Senator of the Republic
- In office 20 October 2020 – 23 August 2021
- Preceded by: Julio María Sanguinetti
- Succeeded by: Raúl Batlle Lamuraglia

Representative of Uruguay for Rivera
- In office 15 February 2010 – 15 February 2015

Intendant of Rivera
- In office 2005–2009
- Preceded by: María Terrón
- Succeeded by: Marne Osorio
- In office 13 July 2000 – 2005
- Preceded by: Asdrúbal Vázquez
- Succeeded by: María Terrón

President of the National Administration of Telecommunications
- In office 1998–2000
- Preceded by: Ricardo Lombardo
- Succeeded by: Fernando Bracco

Personal details
- Born: 7 April 1955 (age 71) Rivera, Uruguay
- Party: Colorado Party
- Occupation: Politician

= Tabaré Viera =

Uruguayan politician

Tabaré Viera Duarte (born 7 April 1955) is a Uruguayan politician of the Colorado Party (PC), who served as Minister of Tourism from August 23, 2021, to March 11, 2024, under president Luis Lacalle Pou. He previously served as Senator of the Republic from 2020 to 2021 and from 2010 to 2015, as National Representative from 2015 to 2020 and as Intendant of the Rivera Department from 2000 to 2009. He was a candidate in the 2024 Colorado presidential primaries for president of Uruguay.

== Political career ==
He was elected for the first time to the Chamber of Representatives in the general election of 1984, in which he participated supporting Dr. Altivo Esteves for the Intendancy of Rivera and Julio María Sanguinetti for the presidency of the Republic. In the 1989 election he failed to be reelected, and during the Luis Alberto Lacalle administration he was part of the board of the State Sewage & Water Works (OSE) representing the Colorado Party.

After the death of Altivo Esteves, Viera replaced him as the main leader of Foro Batllista in Rivera Department. He ran unsuccessfully for Intendant of Rivera in the 1994 elections, being defeated by Walter Riesgo of the Crusade 94 sector of his party.

From 1995 to 1998, during the second presidency of Julio María Sanguinetti, he held the position of Vice President of the National Administration of Telecommunication (ANTEL), and after the resignation of Ricardo Lombardo to contest the presidential pre-candidacy of the Foro Batllista in 1998, assumed the presidency of the interim until February 2000. In the municipal elections of that year, he was elected Intendant of Rivera.
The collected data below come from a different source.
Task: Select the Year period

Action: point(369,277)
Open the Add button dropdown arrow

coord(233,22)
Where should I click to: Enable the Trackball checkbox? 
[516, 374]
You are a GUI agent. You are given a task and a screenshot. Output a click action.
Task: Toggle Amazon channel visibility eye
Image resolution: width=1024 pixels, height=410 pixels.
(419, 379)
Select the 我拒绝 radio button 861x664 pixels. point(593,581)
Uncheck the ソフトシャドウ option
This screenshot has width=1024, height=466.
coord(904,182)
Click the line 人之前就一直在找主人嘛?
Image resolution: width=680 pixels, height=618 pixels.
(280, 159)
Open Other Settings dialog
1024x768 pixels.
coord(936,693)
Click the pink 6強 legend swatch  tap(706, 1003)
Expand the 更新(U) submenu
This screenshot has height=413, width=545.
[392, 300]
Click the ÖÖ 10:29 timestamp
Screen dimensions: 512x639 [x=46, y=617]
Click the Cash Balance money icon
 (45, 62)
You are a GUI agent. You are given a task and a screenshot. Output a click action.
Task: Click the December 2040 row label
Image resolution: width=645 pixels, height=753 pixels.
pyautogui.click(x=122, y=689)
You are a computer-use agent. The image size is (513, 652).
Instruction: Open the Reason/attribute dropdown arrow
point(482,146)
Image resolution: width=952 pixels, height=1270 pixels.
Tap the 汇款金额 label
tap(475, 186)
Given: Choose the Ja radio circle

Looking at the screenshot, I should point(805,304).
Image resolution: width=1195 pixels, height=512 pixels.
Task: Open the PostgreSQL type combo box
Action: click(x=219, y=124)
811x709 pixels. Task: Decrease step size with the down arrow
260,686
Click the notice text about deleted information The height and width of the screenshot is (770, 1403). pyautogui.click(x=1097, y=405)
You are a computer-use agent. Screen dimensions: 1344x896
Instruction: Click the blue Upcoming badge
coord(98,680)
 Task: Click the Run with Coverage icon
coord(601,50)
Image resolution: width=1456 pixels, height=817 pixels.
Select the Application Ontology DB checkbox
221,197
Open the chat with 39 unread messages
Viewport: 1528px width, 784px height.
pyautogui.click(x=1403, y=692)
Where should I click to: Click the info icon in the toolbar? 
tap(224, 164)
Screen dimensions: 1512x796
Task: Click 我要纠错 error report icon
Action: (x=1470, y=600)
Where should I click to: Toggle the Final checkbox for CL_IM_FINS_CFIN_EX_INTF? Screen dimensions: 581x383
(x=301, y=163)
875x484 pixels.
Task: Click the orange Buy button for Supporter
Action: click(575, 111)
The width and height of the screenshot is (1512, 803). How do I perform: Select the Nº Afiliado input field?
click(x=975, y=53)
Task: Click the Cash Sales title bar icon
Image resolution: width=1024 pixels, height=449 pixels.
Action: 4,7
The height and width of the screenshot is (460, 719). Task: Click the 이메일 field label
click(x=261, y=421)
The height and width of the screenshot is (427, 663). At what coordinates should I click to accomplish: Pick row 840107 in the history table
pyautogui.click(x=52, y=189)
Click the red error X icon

In the 2004 presidential election, Viera was Guillermo Stirling's running mate. That year, the Colorado Party suffered the worst defeat in its history, obtaining just 10.36 per cent of the vote. In 2005 he ran again for the post of Intendant of Rivera, being elected for the second time, as the only candidate for his party in the country.

In the 2009 presidential primaries, he supported the pre-candidacy of Luis Hierro López. Viera was the most voted in Rivera, the only department in which Pedro Bordaberry did not obtain a majority of the votes of the Colorado Party. In the general election he integrated the ballot of Propuesta Batllista, as the second candidate after José Amorín Batlle; and as the first candidate for the deputation of the sector of him by the Rivera Department, being elected and opting for the bench of senator. In 2014 he lost his senatorial seat, but was elected National Representative.

In June 2015, he created a new sector within the Colorado Party called Espacio Abierto ("Open Space"), also made up of the Intendant Marne Osorio and the National Representative for Montevideo Conrado Rodríguez. He stated that he wanted to "bring together the Batllista movements of the Colorado Party."

On 23 October 2020, he assumed the senatorial seat that belonged to Julio María Sanguinetti, who retired from politics. On August 23, 2021, he took office as Minister of Tourism, after the resignation of Germán Cardoso.

== Minister of Tourism ==
Following the resignation of Germán Cardoso on 20 August 2021, Viera was announced as his successor on the 23rd by the general secretary of the Colorado Party, Julio María Sanguinetti. One of his first actions as minister was to coordinate the gradual opening of the borders.